Nous voilà introduits dans l’épisode suivant qui la verra traiter vraiment du fond du problème : la vieillesse et la peur de mourir, avec son cortège de dégoûtations physiologiques, psychologiques et sociales. Dégâts de la sénilité et de la fin de vie, seule -« solo »- avec ce qui l’accompagne : excréments, pisse, sanie, furoncles purulents, puis momification à pas lent et enfin la fin. Seule. Tout va y passer dans une sublime voltige verbale où la performeuse va tenir l’haleine de son public pendant plus de 40 minutes, à arpenter l’extravagant plateau de la Cour et son immensité si difficile à maîtriser -plusieurs artistes s’y sont cassé le nez- à courir, voler même sur ces planches tout en mitraillant sa poésie puissante, un torrent rugissant du verbe liddellien, ponctué d’éructations et de râles d’agonie, d’adresses au public et de murmures intérieurs… Un jaillissement où tout le monde en prend plein la gueule, à commencer par le public, une cohorte de « lâches » et « d’indifférents »… Mais aussi le milieu artistique et of course, encore, la critique. Tout comme Bergman qui les détestait, et dans lequel elle se reconnaît, petite soeur du « plus grand cinéaste » de son temps. Une belle élégie à son héros de l’enfer chrétien. Et une fabuleuse performance physique et poétique, qui rien qu’à elle seule, vaut d’aller se frotter à ce spectacle dantesque.
Suivra un avant-dernier tableau, muet cette fois. Soit un époustouflant ballet de fauteuils roulants, où les figurants jusqu’alors en bord de scène vont prendre place et se livrer à cette chorégraphie hors-normes. Singulière beauté que cette danse chorale où se croisent tous les rescapés de l’univers de l’artiste : vieillards éclopés ou supposés tels, nain, enfant aux yeux bandés, jeunes filles déshabillées et garçons dénudés, tous virevoltant sur l’immense plateau.
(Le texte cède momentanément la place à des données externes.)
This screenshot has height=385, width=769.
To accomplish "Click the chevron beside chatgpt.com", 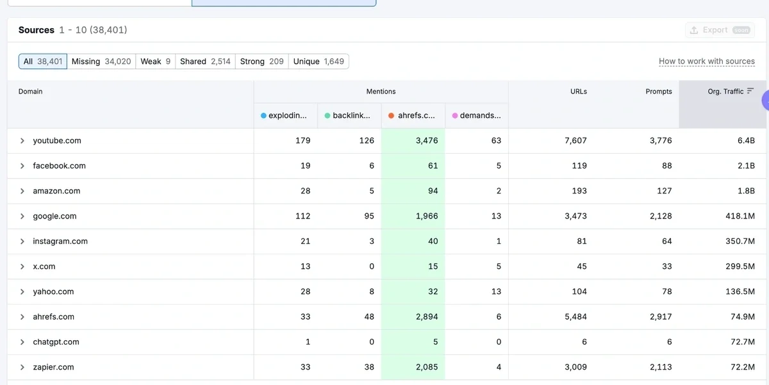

Un ballet, donc, complètement habité de l’univers de l’artiste et de ses « monstres ».
Enfin viendra le temps de l’apaisement, soit les funérailles de Bergman. Un rituel bien ordonné, copié-collé du rite funéraire chrétien, avec chant, violoncelle et tout et tout, le tout superbement perturbé par les sirènes d’une apocalypse terroriste en devenir… Liddell alors se dissout dans la douceur de la confidence et de l’introspection. C’est beau et apaisé, comme une dernière caresse murmurée à la face du monde. Ou de dieu, allez savoir ?
En invitant la diva Liddell à ouvrir son Festival, Tiago Rodrigues a réalisé un coup de maître. Une intuition géniale qui marquera longtemps les esprits de ces 2000 spectateurs privilégiés de l’ouverture de cette 78e édition. Bravo.